*ページ抜粋*:

******

02 GLOBAL PERSON

グローバル・パーソン メッセージ vol.071 

自らのアイデンティティを模索して世界中を旅してきた。
「自分を語る」ことから始めよう。私がラップを続ける意義がそこにある

FUNI(郭 正勲)さん | ラッパー、詩人

経済学部 国際経済学科 2005年度卒業
[掲載日:2022年11月11日]

「 私が考えるグローバルパーソンとは、
 自分の安全領域を出て
 マイノリティであることの悔しさを通して差別の本質と向き合い、
 この社会における国籍や性別や属性を超えて
 弱められている人と人をつなげる人のこと 」

在日コリアン2.5世として、日本で生まれ育ったFUNIさん。
ラッパー、俳優、営業マン、IT企業社長、詩人というさまざまな経験
生まれ育った街や世界中を旅して感じてきたこと、
グローバルとダイバーシティ、母校中央大学、ラップ……。
今の想いを語っていただきました。
 
 

グローバルの原風景

 私は 4歳の時親元を離れ、母の故郷である韓国の田舎の漁村で1年間祖父母に育てられました。
 漁村で私は「イルボナァ(日本の子)」と呼ばれていました。私は自分が信じて疑わなかったものに裏切られたショックをハッキリ覚えてます。両親は「韓国人の誇りを持て」と言って育てましたが、その故郷は私を韓国人としては受け入れてくれなかったのです。その時、真実はなく複数の事実があるだけだと知りました。外野は好き勝手言うもので、大切なのは自分の感覚を信じること。でもその自分自身とは何だろうと疑うこと。これが私のグローバルの原風景です。

【両親について】
 私は在日コリアン2世である父と、韓国から来た母を親にもつ4人兄妹の次男です。私は自分自身を在日コリアン2.5世と呼びます。なぜなら在日コリアン2世同士の結婚であれば、その子供に当たる3世の母語は日本語になります。
 しかし、私の両親は国籍が同じでも事実上の国際結婚でした。なぜなら日本語しか話せない父と、韓国語しか話せない母とはコミュニケーションが難しく、特に母は言いたいことを押し殺して生活していたようです。両親はそれぞれ方法は違いますが、私たち兄妹に朝鮮半島にルーツがあることを誇りを持つように育てました。両親の民族教育の熱心さは、この社会においてマイノリティーであることが原因だろうと幼いながらに感じていました。

中央大学~大学時代の出会いが今の仕事に活かされる

▲卒業式の時には進路は決まっておらず、歯が抜ける夢ばかり見ていた頃。卒業してすぐに東京芸術座での仕事が決まり、なんとかプータロー状態をしのいだだけです。

 大学時代の思い出はラップと映画と福井千春先生です。
 私は在学中に、「KP(Korean Power,Korean Pride)」というグループのラッパーとして東芝EMIからメジャーデビューをしました。大学に入学した2002年は、サッカー日韓W杯の開催や「冬のソナタ」など第一次韓流ブームの頃でした。私はラッパーというキャリアとルーツを活かしてNHKのハングル講座にラッパー講師として出演するほどでした。

******

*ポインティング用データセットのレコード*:
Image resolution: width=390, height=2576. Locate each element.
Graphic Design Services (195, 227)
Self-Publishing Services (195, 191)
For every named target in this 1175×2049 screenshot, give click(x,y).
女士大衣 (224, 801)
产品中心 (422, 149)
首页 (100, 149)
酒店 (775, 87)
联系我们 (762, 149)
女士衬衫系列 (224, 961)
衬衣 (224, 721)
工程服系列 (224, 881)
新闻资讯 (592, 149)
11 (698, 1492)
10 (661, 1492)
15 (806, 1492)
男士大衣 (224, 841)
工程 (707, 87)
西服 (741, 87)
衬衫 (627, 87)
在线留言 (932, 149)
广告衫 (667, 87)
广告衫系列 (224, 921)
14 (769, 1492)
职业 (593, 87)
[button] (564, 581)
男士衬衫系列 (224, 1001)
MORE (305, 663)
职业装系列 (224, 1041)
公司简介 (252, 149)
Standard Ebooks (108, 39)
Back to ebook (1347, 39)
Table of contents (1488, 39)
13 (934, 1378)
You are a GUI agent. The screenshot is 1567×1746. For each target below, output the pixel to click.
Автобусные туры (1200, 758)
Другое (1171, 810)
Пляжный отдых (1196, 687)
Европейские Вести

******

*やること*:
FUNIさんのインタビュー記事から、「経済学部 国際経済学科 2005年度卒業」で始まり「グローバルとダイバーシティ、母校中央大学、ラップ……。」で終わる部分を、終わりの語句も含めて一字一句そのまま書き写す。 これらのレコードは記事とは別個の資料である。

*解答*:
経済学部 国際経済学科 2005年度卒業
[掲載日:2022年11月11日]

「 私が考えるグローバルパーソンとは、
 自分の安全領域を出て
 マイノリティであることの悔しさを通して差別の本質と向き合い、
 この社会における国籍や性別や属性を超えて
 弱められている人と人をつなげる人のこと 」

在日コリアン2.5世として、日本で生まれ育ったFUNIさん。
ラッパー、俳優、営業マン、IT企業社長、詩人というさまざまな経験
生まれ育った街や世界中を旅して感じてきたこと、
グローバルとダイバーシティ、母校中央大学、ラップ……。